Initiiert wurde das Projekt durch die Betroffenheit meines Sohnes. Meine Familie und ich kennen die Schwierigkeit einer täglichen Therapie. Dies war letzten Endes auch der Grund für die Gründung von Birds and Trees.

Wie hoch schätzen Sie das Marktpotenzial in Ihrem Segment?

Unsere Arbeit setzt sich aus mehreren Komponenten in der Digitalisierung verschiedener Behandlungsarten zusammen und stellt in der Lebens- und Versorgungssituation von Familien mit chronisch kranken und behinderten Kindern eine hohe Komplexität dar.

Diese kann gerade bei Kindern psychische Beanspruchung nach sich ziehen, da oft die Wichtigkeit der korrekten Durchführung der Therapie nicht bewusst ist.
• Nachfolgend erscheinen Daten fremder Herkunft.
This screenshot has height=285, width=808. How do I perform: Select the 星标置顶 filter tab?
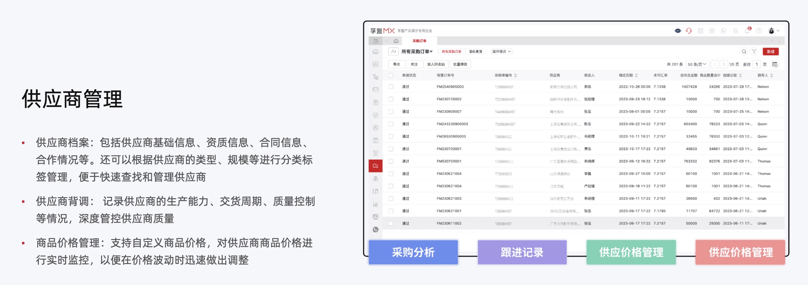(x=476, y=52)
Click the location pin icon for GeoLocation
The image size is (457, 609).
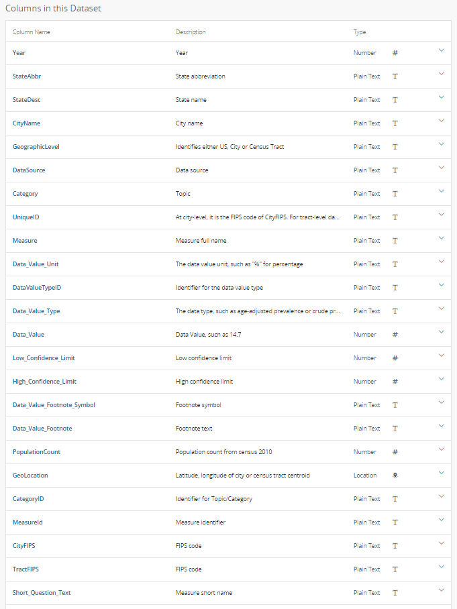[395, 476]
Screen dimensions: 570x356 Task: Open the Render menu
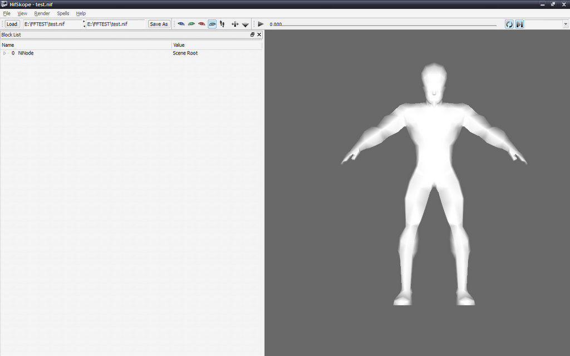click(x=42, y=13)
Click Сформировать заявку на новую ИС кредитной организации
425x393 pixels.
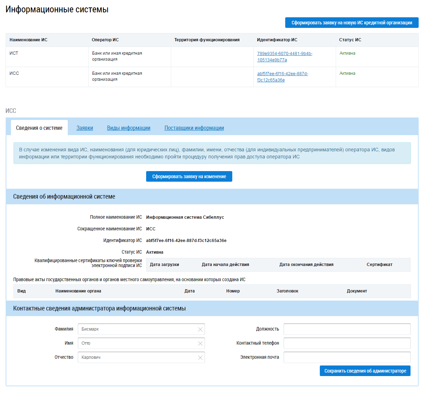pyautogui.click(x=352, y=23)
Da das Feld der medizinischen Apps aktuell eines der dynamischsten im Bereich der Medizin ist, haben Mobile Devices Applikationen großes Potenzial, die Art zu verändern, wie etwa die Bedeutung der Therapie an den Patienten transportiert wird. In Deutschland geht man beispielsweise davon aus, dass jedes achte Kind chronisch krank ist.
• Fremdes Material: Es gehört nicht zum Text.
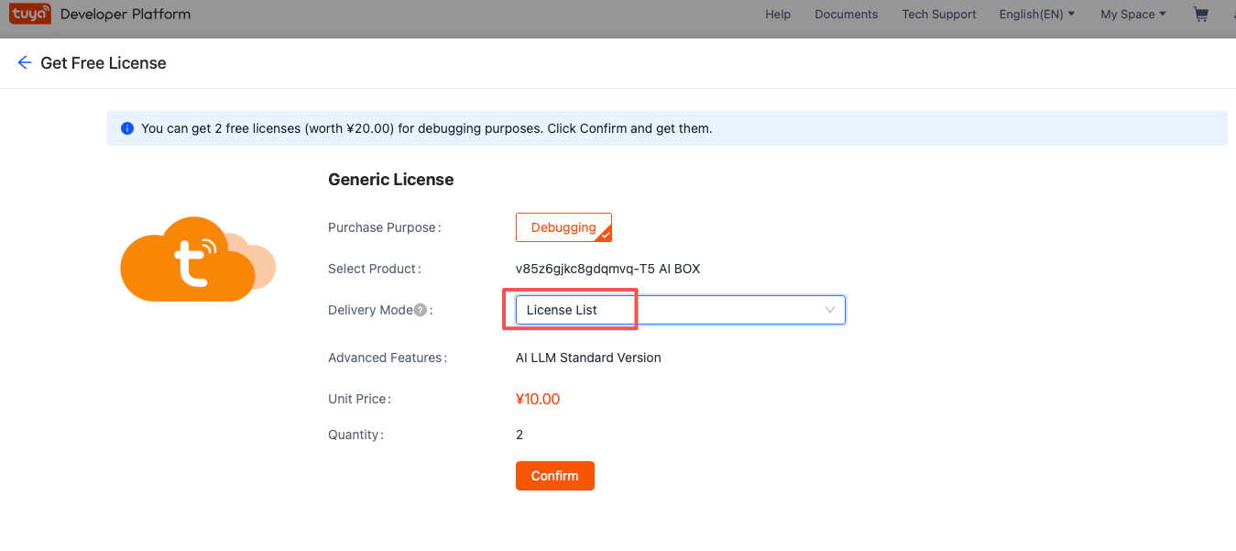Click the orange ¥10.00 unit price
Image resolution: width=1236 pixels, height=551 pixels.
coord(538,398)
Wie eng arbeiten Sie mit Medizinern und Krankenhäusern zusammen? Wird Patchie gut aufgenommen?

Die App wird unter Beteiligung der fachlichen Expertise des Mukoviszidose e.V. Bundesverband Bonn mit seinen Arbeitskreisen, dem TFQ-Beirat, Patienten, Eltern und Therapeuten entwickelt, welche mit stetiger Beratung und Feedback bezüglich der medizinischen Inhalte der Applikation zur Seite stehen. Grundlage bilden dabei die Kenntnisse der Industriepartner mit eigenen medizinischen Produkten und die wissenschaftliche Zusammenarbeit mit Ärzten und Therapeuten.
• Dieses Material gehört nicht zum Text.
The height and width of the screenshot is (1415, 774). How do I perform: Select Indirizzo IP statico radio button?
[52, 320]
Die Ergebnisse aus der Pilot-Studie zeigen, dass Patchie Kindern eine psychologische Stütze sein kann, den Stress innerhalb der Familie verringern und Wissen über Mukoviszidose vermitteln kann. Um diese Ergebnisse, und eine mögliche Verbesserung in der Therapieadhärenz, auch auf einen längeren Zeitraum hin zu gewährleisten, müssen nun weitere Inhalte für die Patchie-App erstellt werden und in einer sechsmonatigen klinischen Studie erprobt werden. Der Studienstart ist noch für das Jahr 2018 geplant.

Patchie konzentriert sich auf Kinder, die an Mukoviszidose erkrankt sind. Sind entsprechende Applikationen auch auf andere Krankheitsbilder anwendbar bzw. ist dies geplant?

Gemeinsam mit unseren Partnern ist die Umsetzung auch für andere Krankheitsbilder geplant. Welche es sind und wann diese genau geplant sind, kann ich Ihnen leider nicht sagen. Allgemein kann man aber davon ausgehen, dass unsere Arbeit als ein modulares System in der Transition zu verstehen ist, dort auch Anwendung finden wird und wir uns in diesem Zusammenhang über neue Kontakte freuen.